March contraband seizures totalled R4.1 million with the majority (R2.9 million) taken on the South Africa/Zimbabwe border. KwaZulu-Natal’s two international borders saw smugglers deprived of goods valued at R 1.2 million with the balance taken from Mozambican smugglers.
The UCT’s Research Unit on the Economics of Excisable Products shows the total lost revenue to National Treasury (NT) over the 2002/2022 period was a staggering R119 billion. The majority of this accrued in 2010/2022 when R110 billion was lost. This, researchers Dr Nicole Vellios and Professor Corné van Walbeek say, is due to the illegal cigarette market which started growing in 2010.

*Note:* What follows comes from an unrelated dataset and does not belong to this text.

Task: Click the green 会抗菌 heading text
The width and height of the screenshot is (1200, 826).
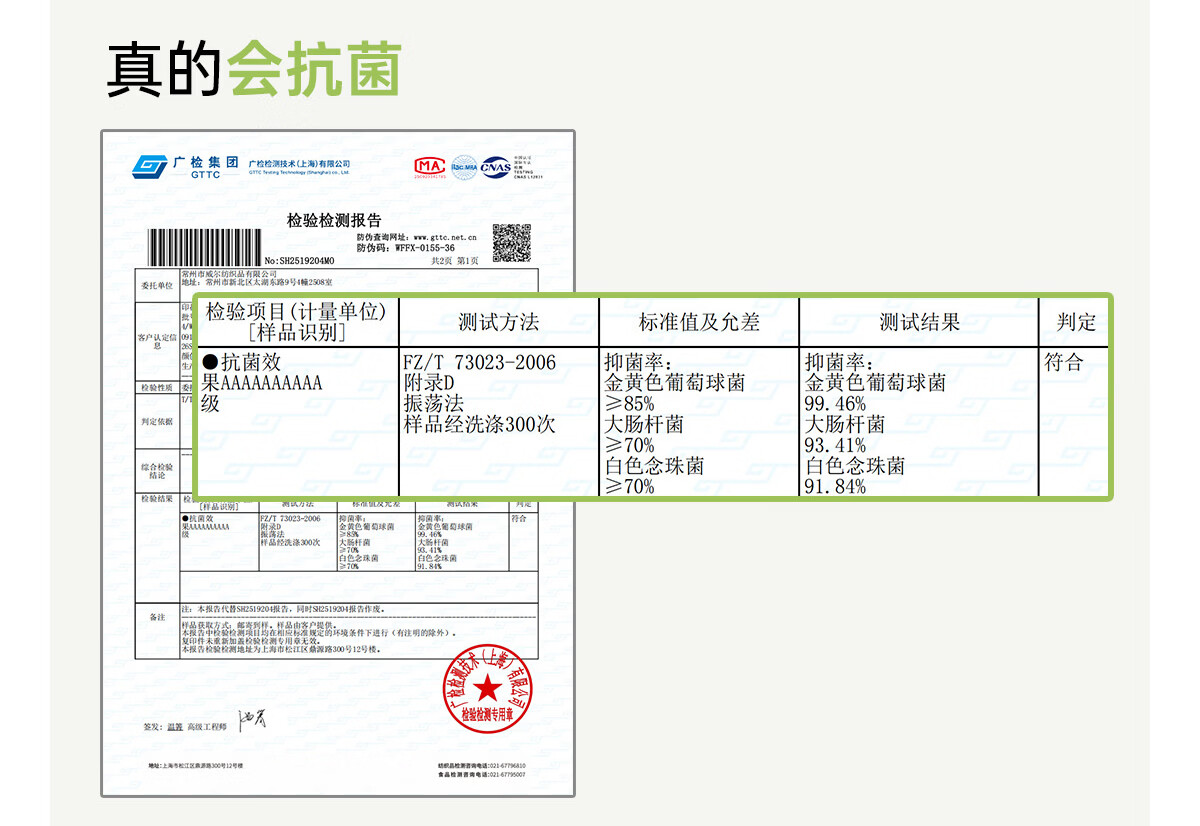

The illicit cigarette market comprised five percent in 2009, peaked at 60% in 2021 and decreased marginally to 58% in 2022, they said in a statement.
Other successes notched up by soldiers in March was the recovery of seemingly stolen livestock worth over R5 million on the South Africa/Lesotho border in the Eastern Cape and Free State, with R60 000 worth of livestock returned to the rightful owners in South Africa after being rustled over the KwaZulu-Natal border.
South Africa’s land borders with Lesotho, along the Free State and Eastern Cape, and Zimbabwe proved the most “popular” with illegal immigrants in March. A hundred and six illegal immigrants were intercepted by soldiers on the Zimbabwe border and handed to police and Department of Home Affairs (DHA) immigration officials. All told soldiers prevented 186 foreigners from illegally accessing South Africa in March.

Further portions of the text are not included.